- Directed by: Chris Marker
- Written by: Chris Marker
- Produced by: Thierry Garrel
- Narrated by: Alexandra Stewart Eva Mattes Marina Vlady
- Cinematography: Marc-Andre Batigne
- Edited by: Chris Marker
- Release date: February 2000 (Berlin);
- Running time: 55 minutes
- Country: France

= One Day in the Life of Andrei Arsenevich =

One Day in the Life of Andrei Arsenevich (Une journée d'Andrei Arsenevitch) is a 2000 French documentary film directed by Chris Marker about, and as an homage to, the Russian filmmaker Andrei Tarkovsky. The film was an episode of the French documentary film series Cinéastes de notre temps (Filmmakers of our time), which in over ninety episodes since 1966 concentrates on individual film directors, film people and film movements. The title of the film is a play on the title of Aleksandr Solzhenitsyn's novella One Day in the Life of Ivan Denisovich.

==Plot==
The film combines clips from Tarkovsky's films with footage of Tarkovsky on the set of his last film The Sacrifice and on his deathbed, during the final stage of his battle with cancer. The film mostly relies on images, with only sparse commentary, and concentrates mainly on giving insight into Tarkovsky's work and philosophy and on exploring the intersections between his private life and his work.
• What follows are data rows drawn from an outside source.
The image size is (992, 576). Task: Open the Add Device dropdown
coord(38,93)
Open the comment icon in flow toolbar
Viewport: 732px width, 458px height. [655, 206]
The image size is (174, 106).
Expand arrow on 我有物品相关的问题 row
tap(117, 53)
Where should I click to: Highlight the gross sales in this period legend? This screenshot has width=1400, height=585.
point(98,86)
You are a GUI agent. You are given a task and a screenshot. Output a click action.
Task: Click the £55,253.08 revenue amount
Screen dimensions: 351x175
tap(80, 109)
The film starts with a scene from Tarkovsky first film Ivan's Childhood and ends with a parallel scene from his last film The Sacrifice. It shows the reunion of Tarkovsky with his son Andrei Jr., who had been allowed to leave the Soviet Union only after Tarkovsky was diagnosed with terminal lung cancer. Apart from Andrei Tarkovsky himself the film shows, among others, his second wife Larisa Tarkovskaya, his son Andrei Jr., the editor of the film The Sacrifice Michal Leszczylowski, the French actress Valérie Mairesse, the Swedish cinematographer Sven Nykvist and the Russian actress Margarita Terekhova.

==Release==
The film was screened at the 2000 Berlin International Film Festival, the 2000 San Francisco International Film Festival, the 2000 Telluride Film Festival, the 2000 Toronto International Film Festival and the 2001 Doubletake Documentary Film Festival. The film was also screened at the Santa Fe Film Festival in 2000 and won the best documentary award. The film was shown on the Franco-German TV channel Arte on 17 May 2000.

On June 21, 2011, Icarus Films released One Day in the Life of Andrei Arsenevich on home video. Included on the disc, alongside the film, are two short films about contemporary Russia: Three Songs About The Motherland by Marina Goldovskaya, and In the Dark by Sergey Dvortsevoy.

==Critical reception==
Although not widely distributed, the film received very positive reviews. Jonathan Rosenbaum of the Chicago Reader writes that One Day in the Life of Andrei Arsenevich is "the best single piece of Tarkovsky criticism I know of, clarifying the overall coherence of his oeuvre while leaving all the principal mysteries in the films intact." whereas J. Hoberman of the Village Voice called the film "a brilliant appreciation of the last great Soviet director, Andrei Tarkovsky".

On review aggregator website Rotten Tomatoes, the film holds an approval rating of 100% based on 9 reviews, with an average rating of 9.2/10.

==Other documentaries about Tarkovsky ==
Several dozen other documentaries about Andrei Tarkovsky have been produced. Most notable are Voyage in Time by Tonino Guerra and Andrei Tarkovsky himself, Moscow Elegy by Alexander Sokurov, The Recall by Tarkovsky's son Andrei Jr., and Regi Andrej Tarkovskij by Michal Leszczylowski, the editor of Tarkovsky's The Sacrifice. Tarkovsky has also been featured in numerous documentaries about the history of cinema or the craft and art of filmmaking.